* _TASK REQUIREMENTS_: Every line from the one with "Task: Click the green" through the end of the entries below should be written out exactly; the pictures should not.

[Collected data]
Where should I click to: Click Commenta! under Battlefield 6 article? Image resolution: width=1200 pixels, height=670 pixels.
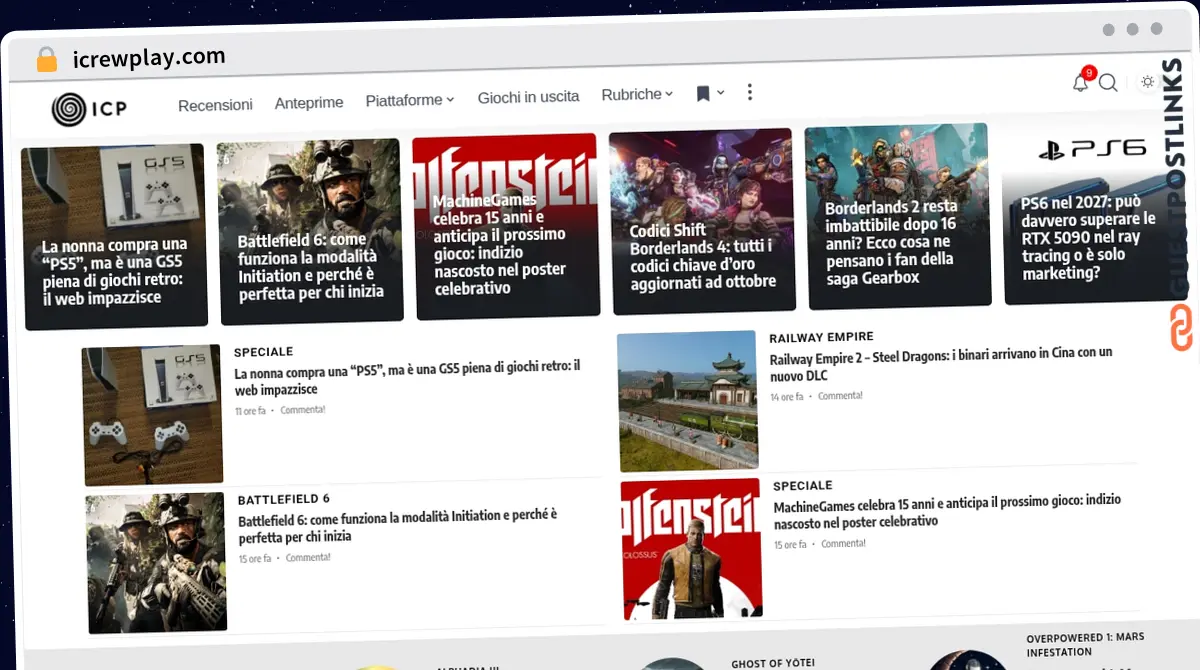click(307, 557)
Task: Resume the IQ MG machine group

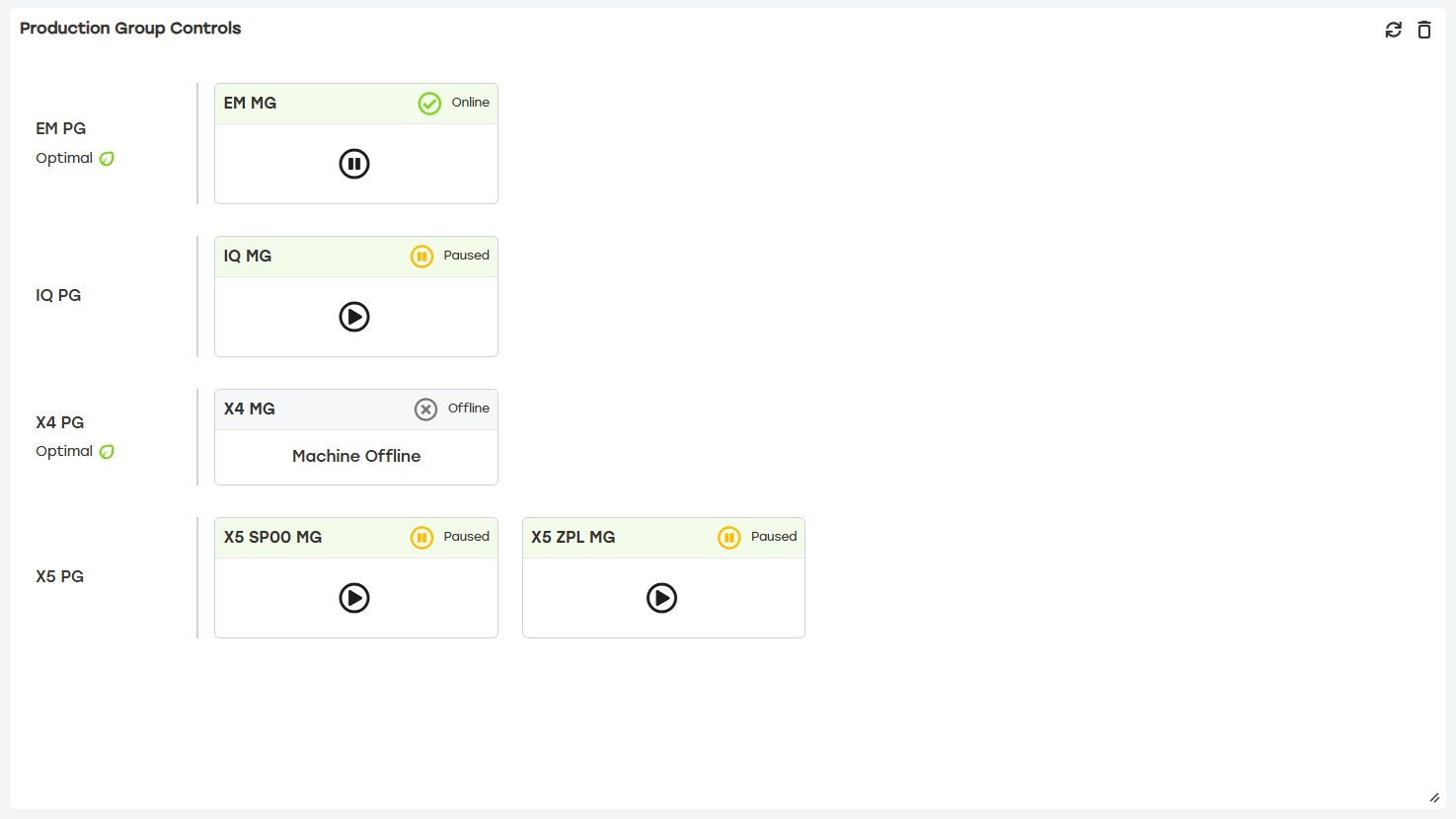Action: click(354, 317)
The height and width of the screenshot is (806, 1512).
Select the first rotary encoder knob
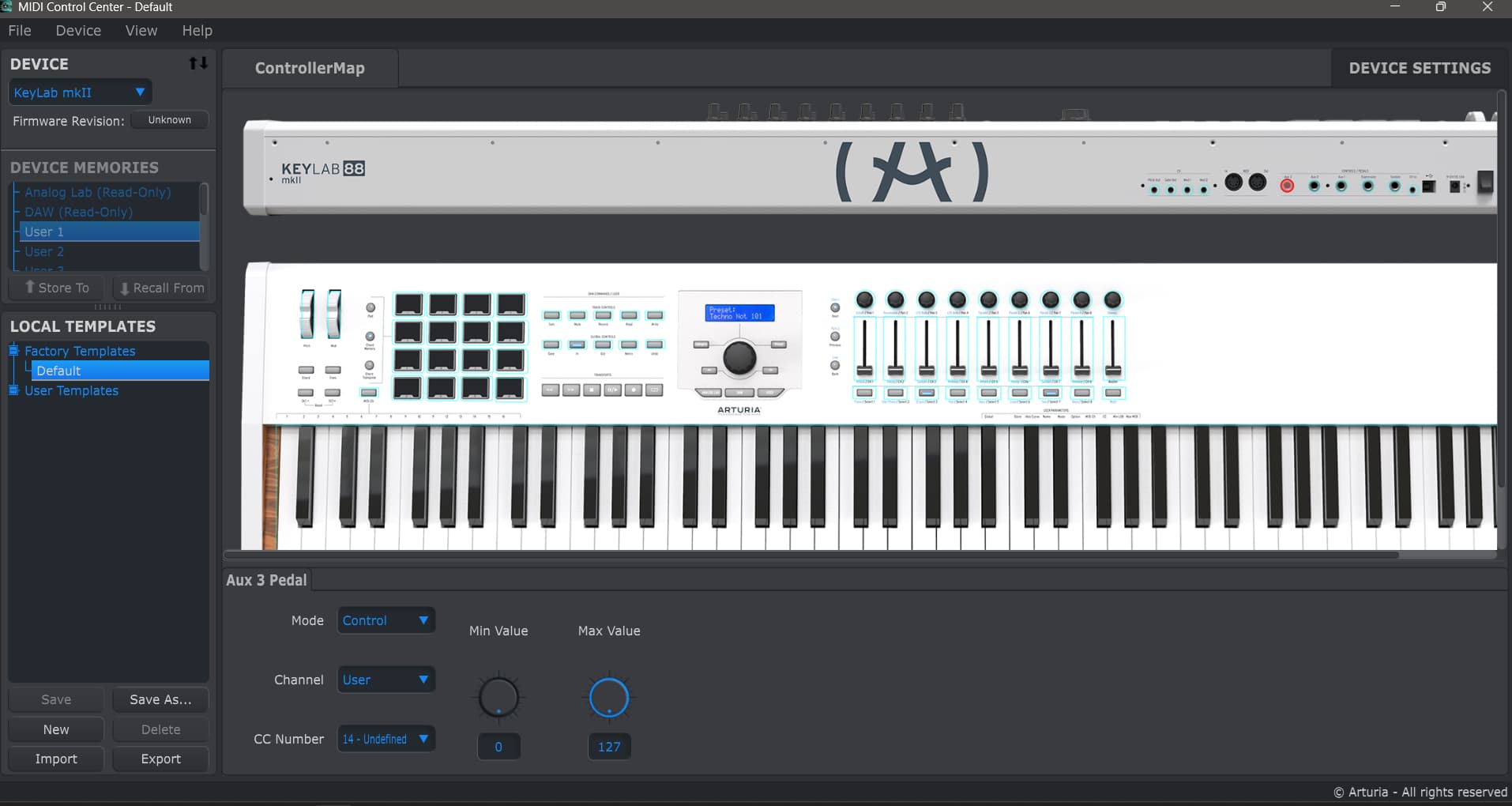864,299
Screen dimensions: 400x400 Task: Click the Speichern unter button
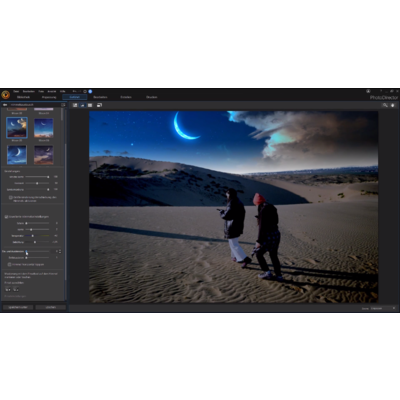(18, 307)
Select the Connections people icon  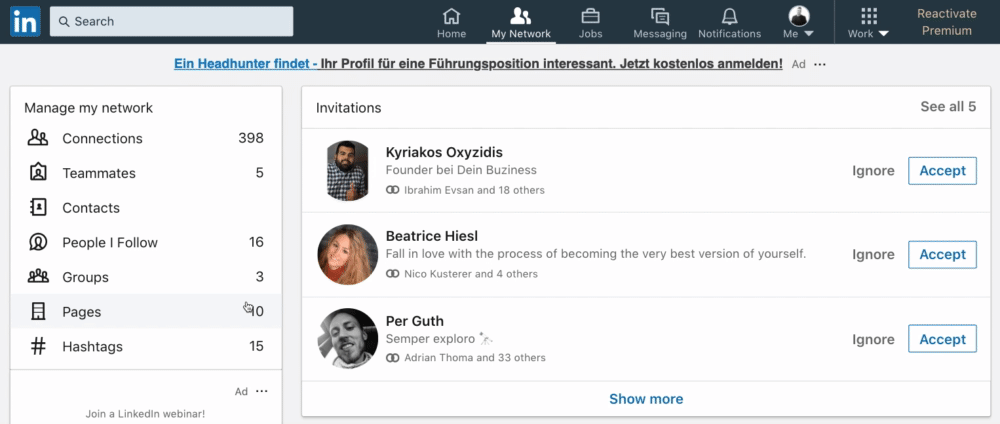[38, 138]
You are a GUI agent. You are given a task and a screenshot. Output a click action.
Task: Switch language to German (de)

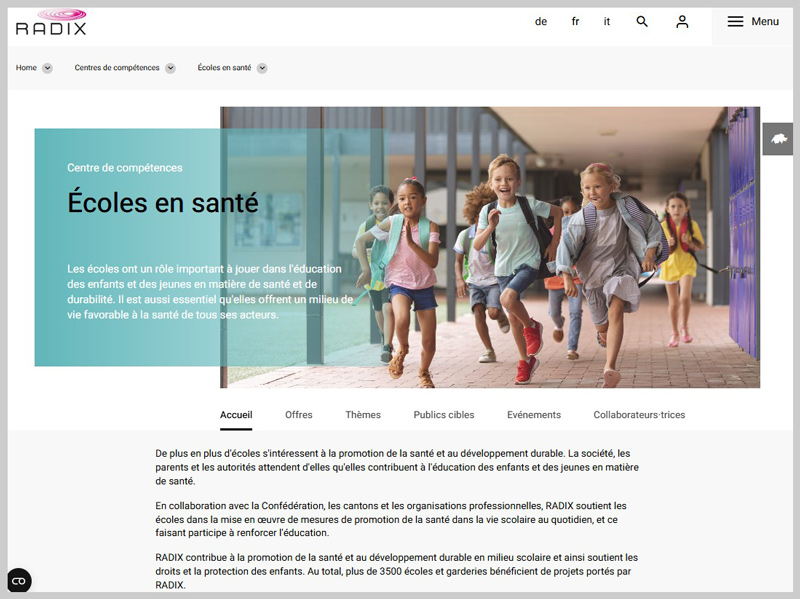click(x=541, y=22)
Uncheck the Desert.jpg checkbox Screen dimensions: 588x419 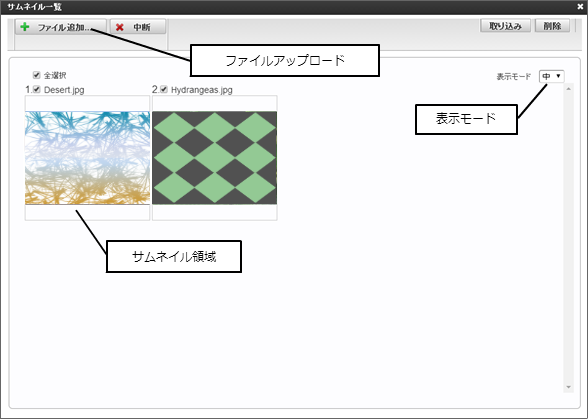pos(36,89)
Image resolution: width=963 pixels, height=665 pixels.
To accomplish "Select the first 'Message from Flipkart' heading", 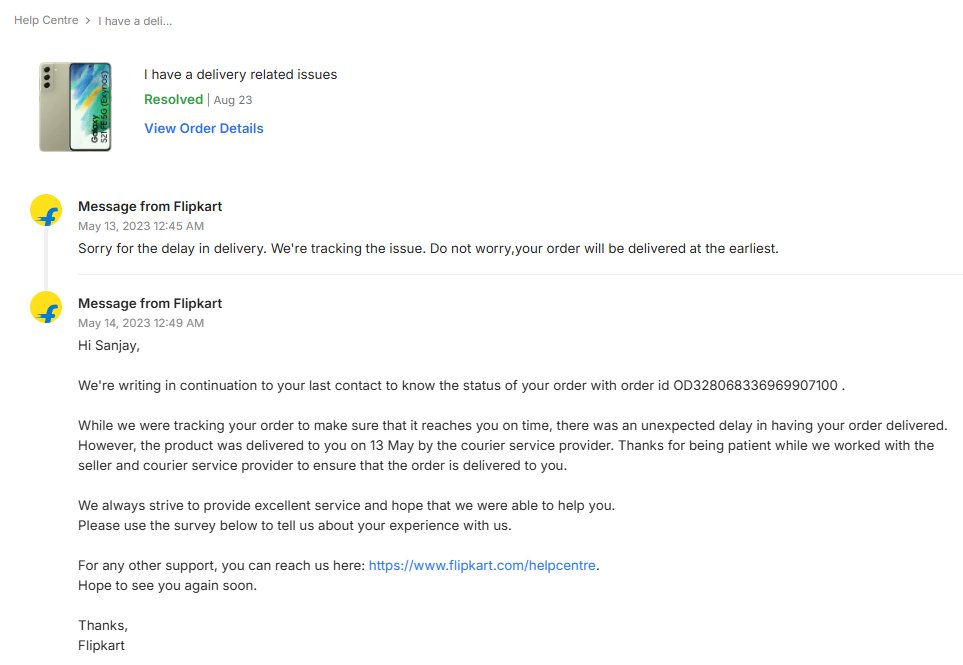I will click(150, 206).
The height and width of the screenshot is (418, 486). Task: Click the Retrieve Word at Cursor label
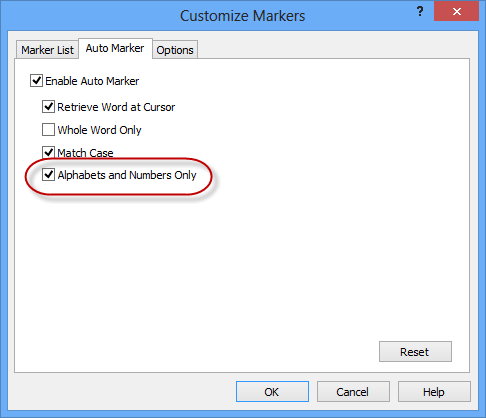pos(116,107)
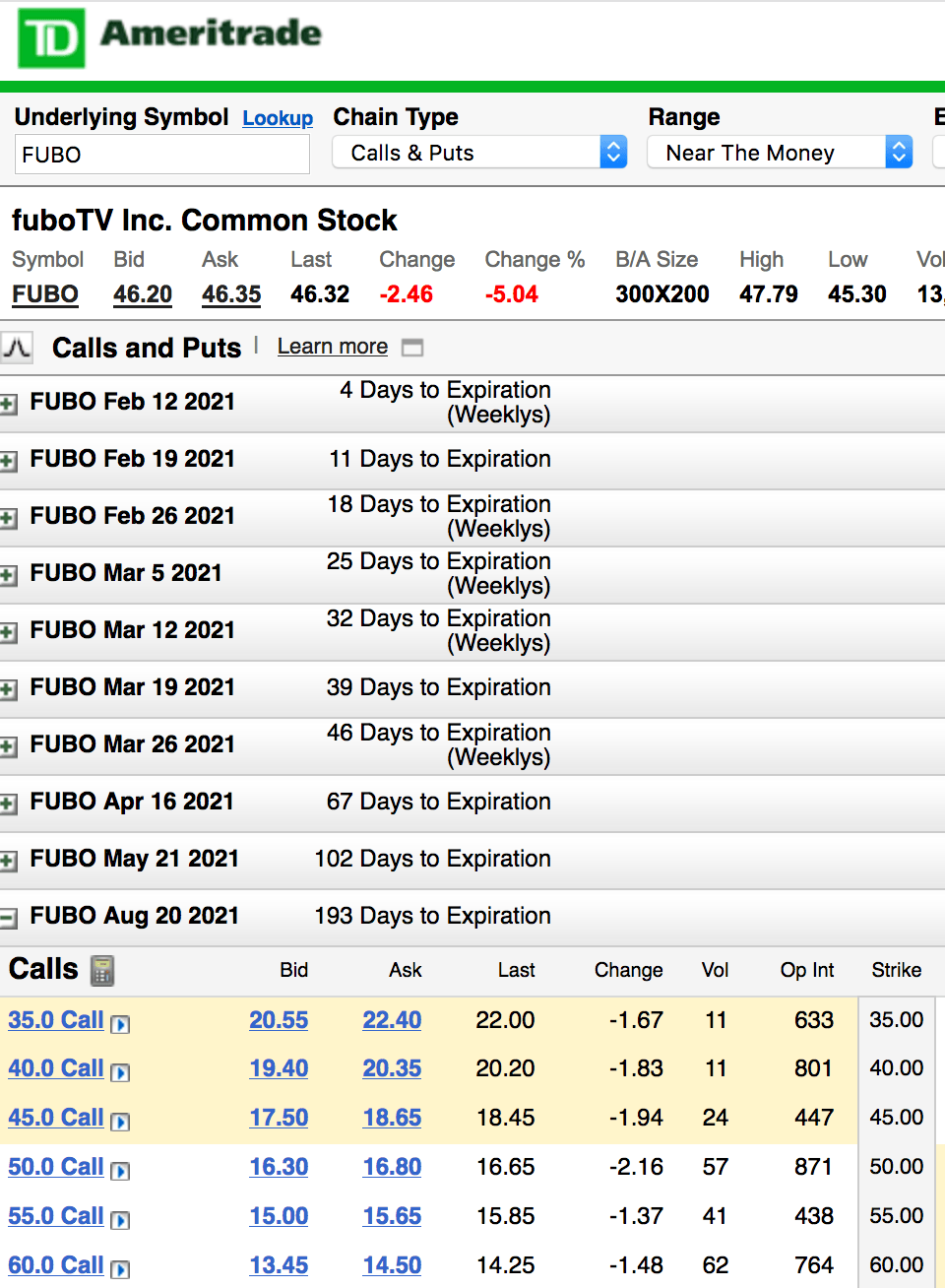The width and height of the screenshot is (945, 1288).
Task: Open the Range dropdown
Action: (x=780, y=153)
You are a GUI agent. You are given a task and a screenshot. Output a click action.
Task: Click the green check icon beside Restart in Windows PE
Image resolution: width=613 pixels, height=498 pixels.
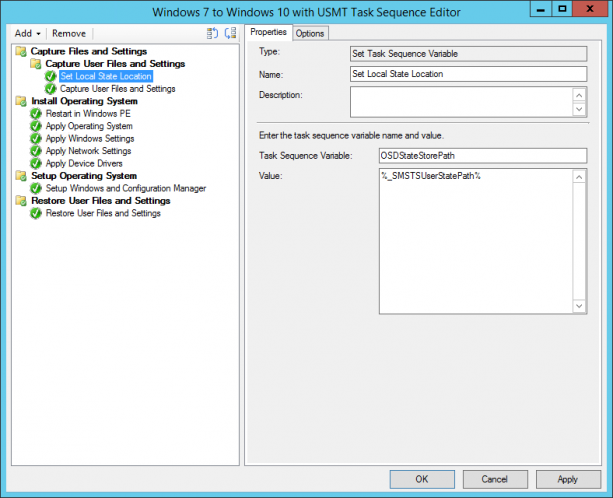(37, 114)
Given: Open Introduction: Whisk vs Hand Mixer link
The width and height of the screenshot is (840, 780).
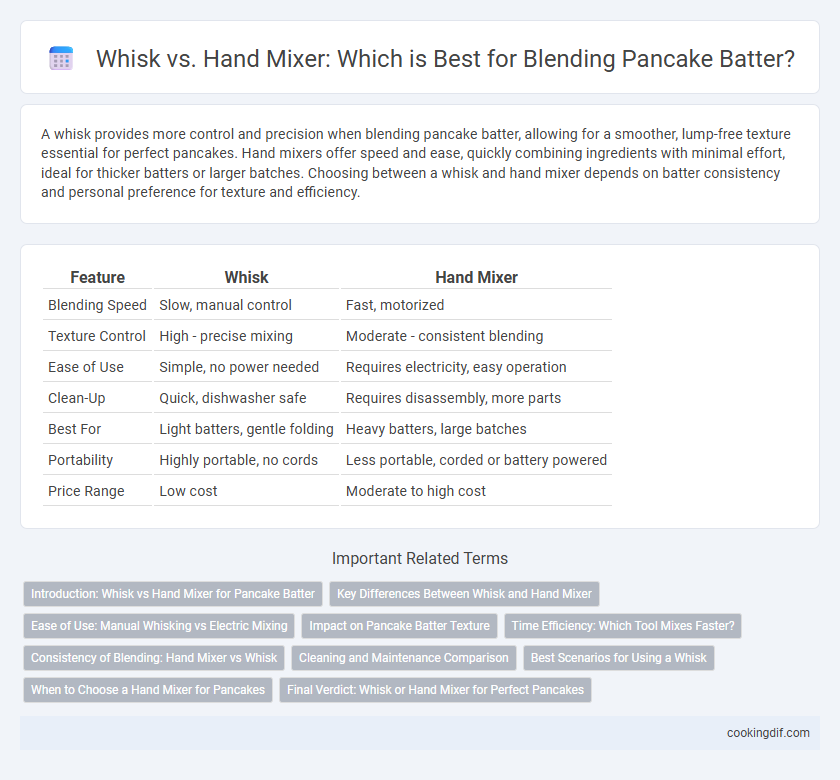Looking at the screenshot, I should pyautogui.click(x=172, y=594).
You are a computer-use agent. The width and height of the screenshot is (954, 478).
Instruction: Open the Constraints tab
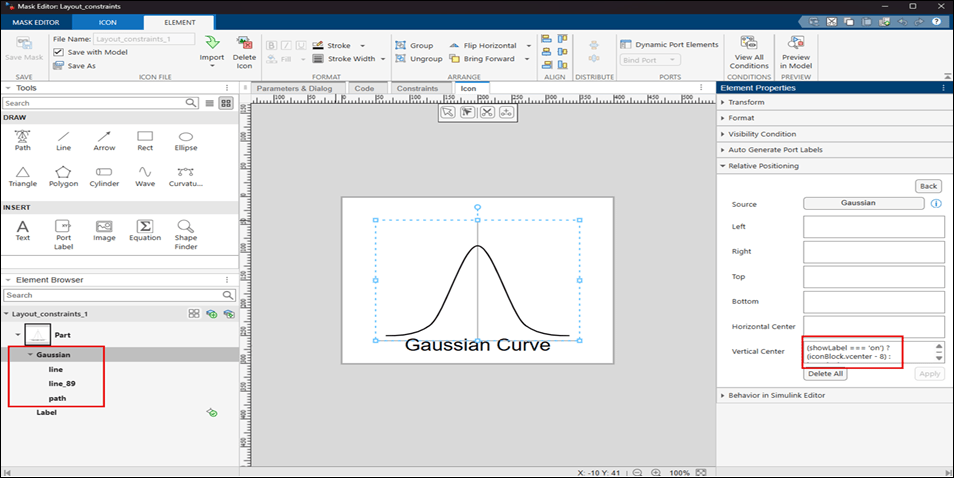coord(417,88)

* _SOLUTION_:
Task: Click the green check icon beside Restart in Windows PE
Image resolution: width=613 pixels, height=498 pixels.
(37, 114)
Given: Open Introduction: Whisk vs Hand Mixer link
The width and height of the screenshot is (840, 780).
Looking at the screenshot, I should pyautogui.click(x=172, y=594).
You are a computer-use agent. The width and height of the screenshot is (954, 478).
Instruction: Open the Constraints tab
coord(417,88)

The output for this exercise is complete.